For two rounds, Quillin landed crisp jabs and timely counter punches. The fighter known as “Kid Chocolate” won both rounds on the scorecards. But the third round never came. Quillin’s quest for a second division title hit a snag when he collided with Truax midway in the second round.
The two former champions had a clash of heads, with Truax taking the bulk of the damage. Blood gushed out of a deep cut over Truax’s right eye, forcing the ringside doctor to stop the fight.
The PBC on FS1 main event left fight fans in Minneapolis disappointed and sent the two boxers home with a no decision on their resumes. A sold-out crowd of 4,117 came out to see their hometown fighter Truax.
Quillin wants to return to Minneapolis for a rematch or have the second meeting in his hometown of Brooklyn, New York.
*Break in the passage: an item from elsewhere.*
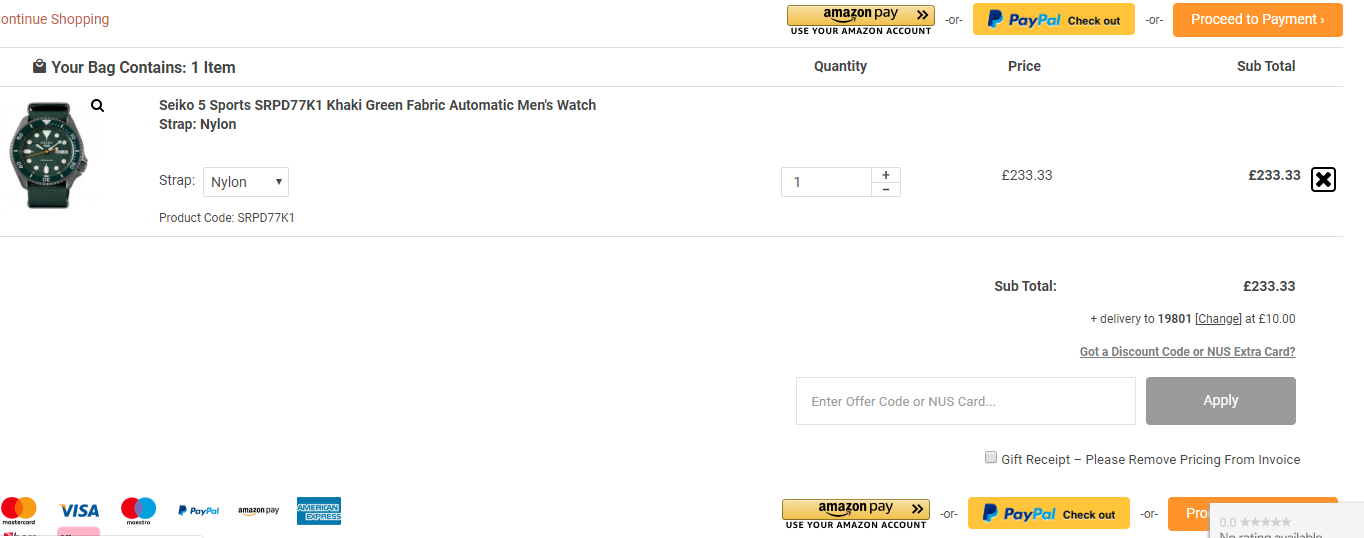
Task: Click the top Proceed to Payment button
Action: pyautogui.click(x=1258, y=20)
“I want to do it again with Truax here in Minnesota or come back to Brooklyn, my home,” Quillin said. “Let him get stitched up. Me and my trainer will be back in the gym on Monday. We didn’t get the sweat in, we didn’t get to do anything tonight. We’ll be back in the gym Monday and be dedicated and will wait for the phone to ring.”
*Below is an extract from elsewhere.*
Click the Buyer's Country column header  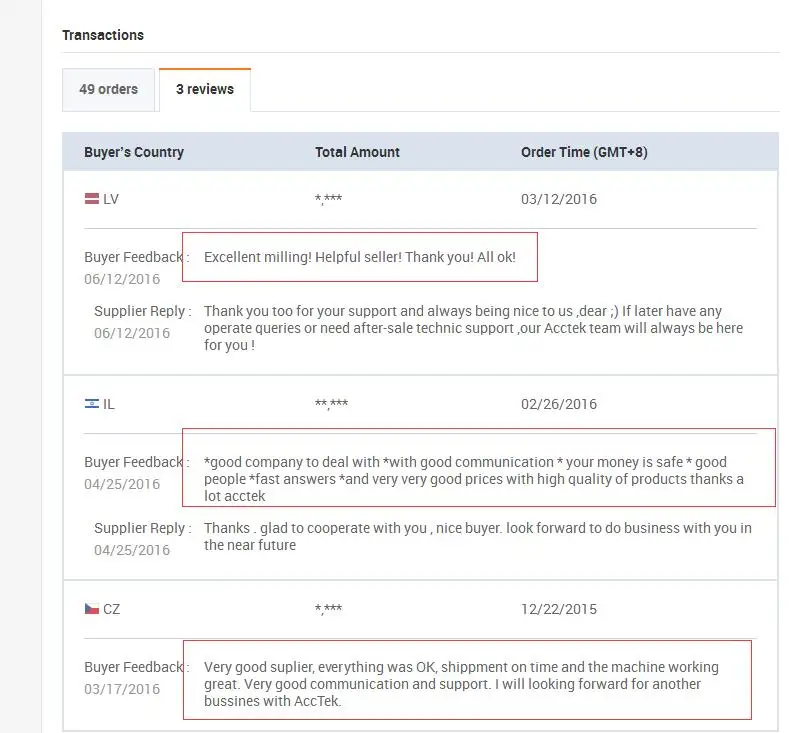[134, 152]
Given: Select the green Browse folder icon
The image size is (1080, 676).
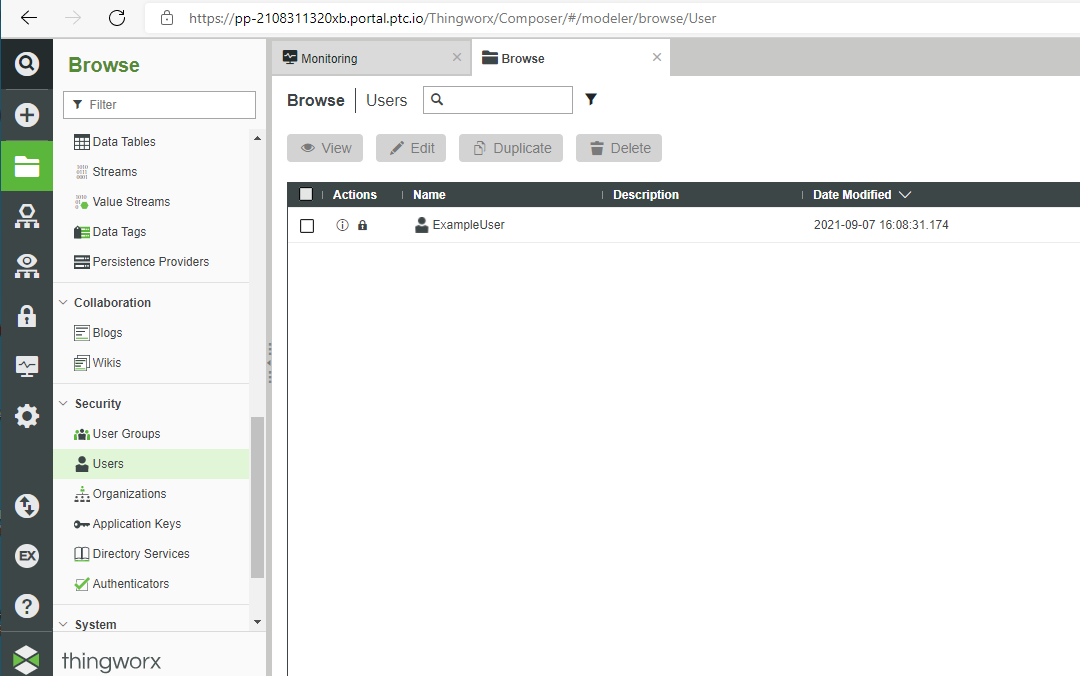Looking at the screenshot, I should pyautogui.click(x=26, y=164).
Truax’s cut didn’t compare to the gruesome gash Badou Jack sustained in January against Marcus Browne, but the blood coming down the eye of the Minnesota native was a concern for the doctor, who allowed the second round to finish before stopping the bout.
“First of all, I think the doctor’s job is to make sure the fighter is safe,” Quillin said. “That’s number one. People would rather see him fight without an eye, but I’d rather have the guy be able to fight another day.”
All this happened in front of IBF super middleweight champion Caleb Plant, who was hoping to get a close up look at potential opponents. Now it’s unlikely that Plant will face Quillin or Truax in the near future. Plant won the title in January after defeating Jose Uzcategui by unanimous decision.
“It’s disappointing I couldn’t put on a good fight for the fans,” Truax said. “They came to see 12 rounds of action. It hurts but that’s boxing. I’m flattered that everybody came out for me. The fans are doing a great job representing how strong our boxing community is. This is one of the best times in decades for Minnesota boxing.”